I had no desire to prove the MWIS forecast correct. Despite all our foolish optimism, it was, obviously. High winds, poor visibility and zero per cent chance of cloud-free Munros, plus a weather warning for heavy rain from the Met Office.
So, it was with some scepticism that Graham and I began running along the track to Loch a’Bhraoin, en route to Allt Breabraig, the access point for a clutch of Fannichs.
After slopping along sodden paths for 40 minutes, we began up a steep slope, which we believed would take us to the bealach between Meall a’Chrasgaidh and Sgurr nan Clach Geala. Alas, we had been deceived by the mist-smothered mountains – we were two miles south of where we thought we were.
It wasn’t until we reached the summit of the latter Munro and our highest objective of the day that we realised our mistake, although as mistakes go it wasn’t a bad one. We retraced our steps in the snow to the col, before easily gaining the most southerly Munro on this ridge, Sgurr nan Each.

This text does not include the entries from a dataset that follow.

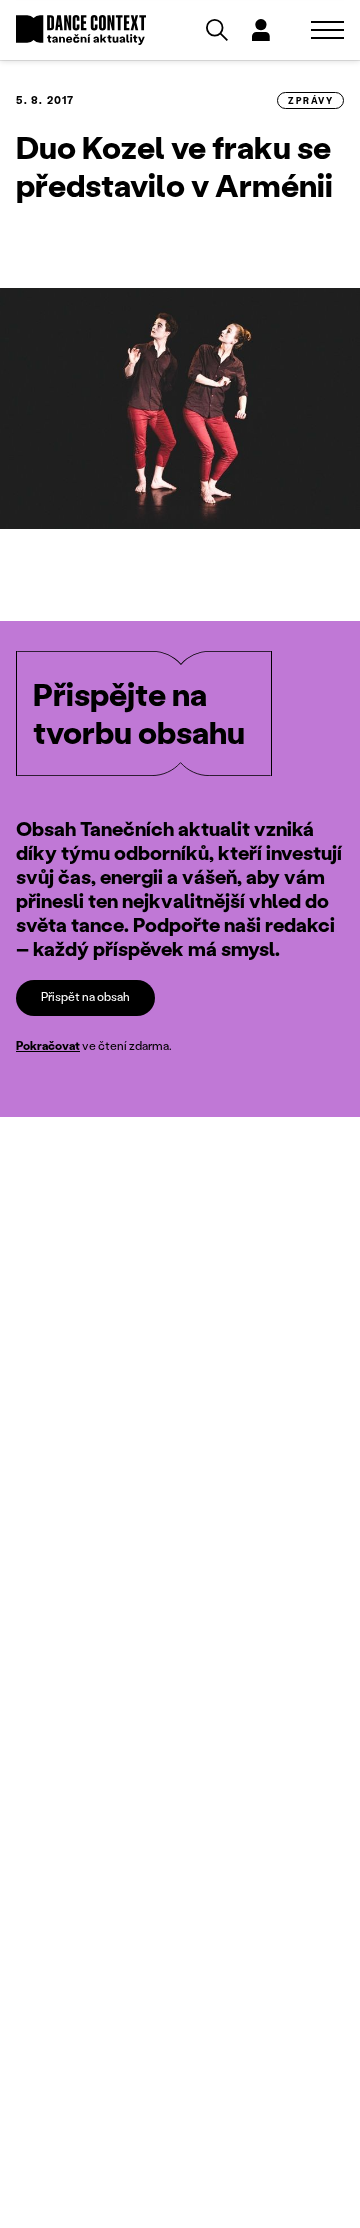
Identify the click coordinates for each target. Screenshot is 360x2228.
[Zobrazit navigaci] (327, 30)
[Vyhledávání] (217, 30)
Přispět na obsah (85, 996)
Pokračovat (48, 1045)
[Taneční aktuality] (81, 30)
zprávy (310, 100)
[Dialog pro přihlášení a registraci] (261, 30)
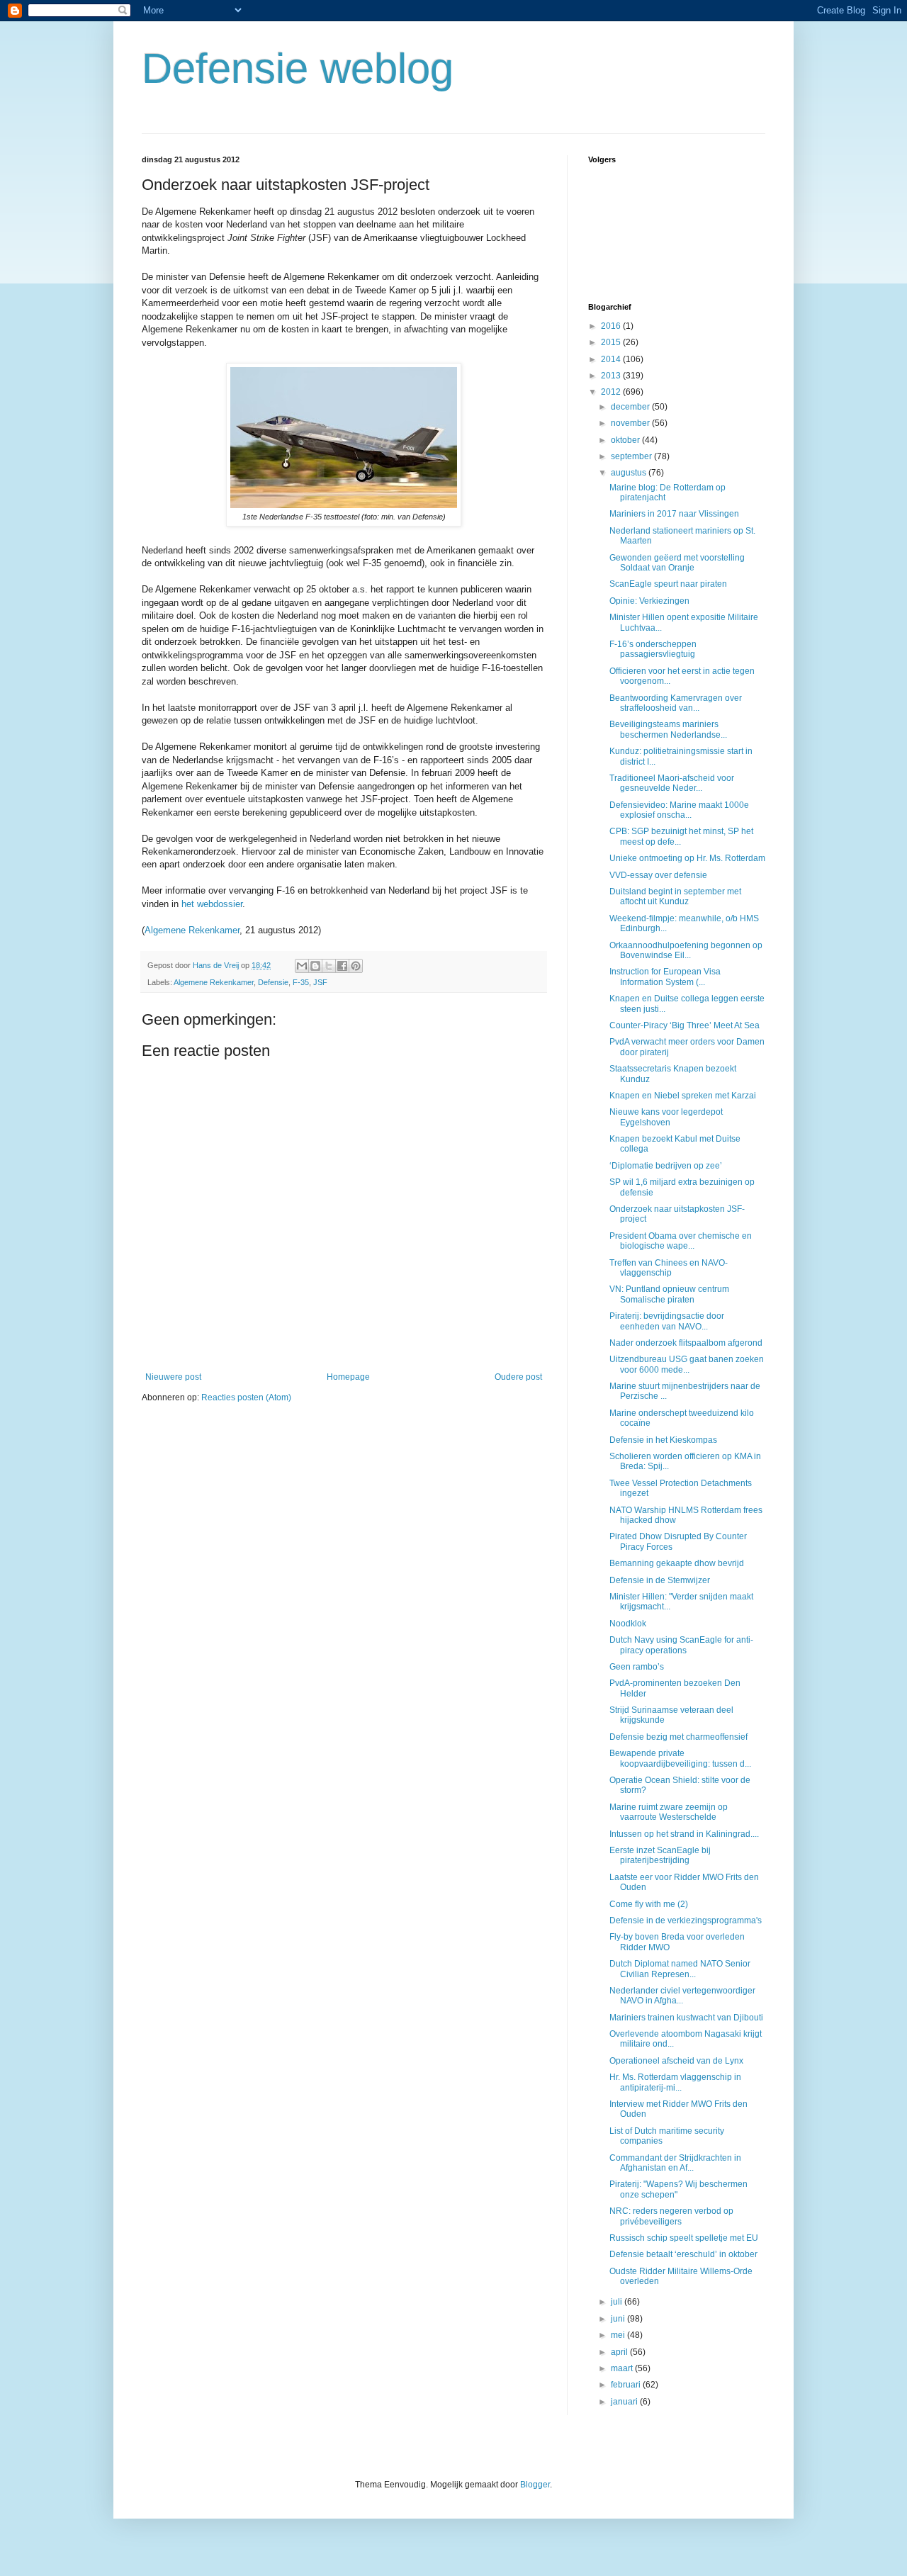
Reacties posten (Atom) (246, 1397)
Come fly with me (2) (648, 1904)
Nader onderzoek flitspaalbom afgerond (685, 1343)
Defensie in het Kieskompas (663, 1440)
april (620, 2352)
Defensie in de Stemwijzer (659, 1580)
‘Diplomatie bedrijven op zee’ (665, 1166)
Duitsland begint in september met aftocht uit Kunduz (675, 896)
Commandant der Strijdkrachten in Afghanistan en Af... (675, 2163)
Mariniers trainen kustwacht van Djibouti (686, 2018)
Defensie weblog (298, 68)
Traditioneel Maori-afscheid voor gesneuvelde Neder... (671, 783)
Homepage (348, 1377)
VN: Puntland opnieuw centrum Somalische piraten (669, 1294)
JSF (320, 982)
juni (619, 2319)
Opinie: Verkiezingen (649, 601)
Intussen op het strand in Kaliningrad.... (684, 1834)
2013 (612, 376)
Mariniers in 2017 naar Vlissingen (674, 514)
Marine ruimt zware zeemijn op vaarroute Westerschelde (668, 1812)
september (632, 456)
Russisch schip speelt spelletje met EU (683, 2238)
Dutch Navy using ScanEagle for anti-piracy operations (681, 1645)
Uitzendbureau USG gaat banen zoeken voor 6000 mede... (686, 1364)
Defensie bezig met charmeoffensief (678, 1737)
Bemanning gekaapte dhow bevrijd (676, 1563)
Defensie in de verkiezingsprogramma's (685, 1920)
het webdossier (211, 904)
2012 (612, 392)
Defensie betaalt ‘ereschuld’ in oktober (683, 2254)
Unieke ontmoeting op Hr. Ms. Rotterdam (687, 858)
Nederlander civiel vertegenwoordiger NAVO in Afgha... (682, 1996)
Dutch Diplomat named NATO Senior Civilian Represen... (679, 1969)
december (631, 407)
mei (619, 2335)
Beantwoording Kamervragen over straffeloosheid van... (675, 703)
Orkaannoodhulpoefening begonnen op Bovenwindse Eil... (685, 950)
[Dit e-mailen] (302, 966)
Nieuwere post (173, 1377)
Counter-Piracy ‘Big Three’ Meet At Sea (684, 1025)
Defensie (273, 982)
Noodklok (627, 1624)
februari (627, 2385)
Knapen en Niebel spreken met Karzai (682, 1096)
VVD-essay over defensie (658, 875)
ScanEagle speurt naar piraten (668, 584)
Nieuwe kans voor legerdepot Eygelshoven (666, 1117)
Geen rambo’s (636, 1667)
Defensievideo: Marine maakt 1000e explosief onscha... (679, 810)
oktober (626, 440)
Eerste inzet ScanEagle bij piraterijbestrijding (660, 1855)
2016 (612, 326)
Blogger (535, 2485)
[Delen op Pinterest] (356, 966)
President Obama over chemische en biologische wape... (680, 1241)
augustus (629, 473)
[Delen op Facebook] (342, 966)
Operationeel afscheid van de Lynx (676, 2061)
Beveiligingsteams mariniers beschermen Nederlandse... (668, 729)
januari (625, 2402)
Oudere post (518, 1377)
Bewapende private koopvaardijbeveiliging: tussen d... (680, 1758)
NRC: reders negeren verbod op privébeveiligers (671, 2216)
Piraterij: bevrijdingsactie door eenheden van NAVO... (666, 1321)
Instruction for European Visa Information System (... (665, 976)
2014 (612, 359)
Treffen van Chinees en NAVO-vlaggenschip (668, 1268)
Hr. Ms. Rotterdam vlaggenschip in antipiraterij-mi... (675, 2082)
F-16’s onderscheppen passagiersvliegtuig (653, 649)
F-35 (301, 982)
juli (617, 2302)
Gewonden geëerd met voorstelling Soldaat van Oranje (677, 563)
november (631, 423)
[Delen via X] (329, 966)
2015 (612, 342)
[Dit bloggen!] (315, 966)
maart (623, 2368)
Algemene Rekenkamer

Keen to bag the third Munro, but also escape the worst of the wind, we traversed around the broad flank of Sgurr nan Clach Geala until we reached the pass that had been our original objective an hour earlier. By now, the wind had picked up a notch, making walking – let alone running – a monumental effort. The Scottish call it dreech: howling winds and blasting rain, a filthy day. My hands were already wet and numb and I could feel my chin and feet freezing.
We touched the summit and plunged gladly downhill, and within five minutes we had escaped into a mist-free world. Two hours later, we were sitting, warm and dry, in Jimmy Chung’s Chinese buffet restaurant in Inverness. What more could you want?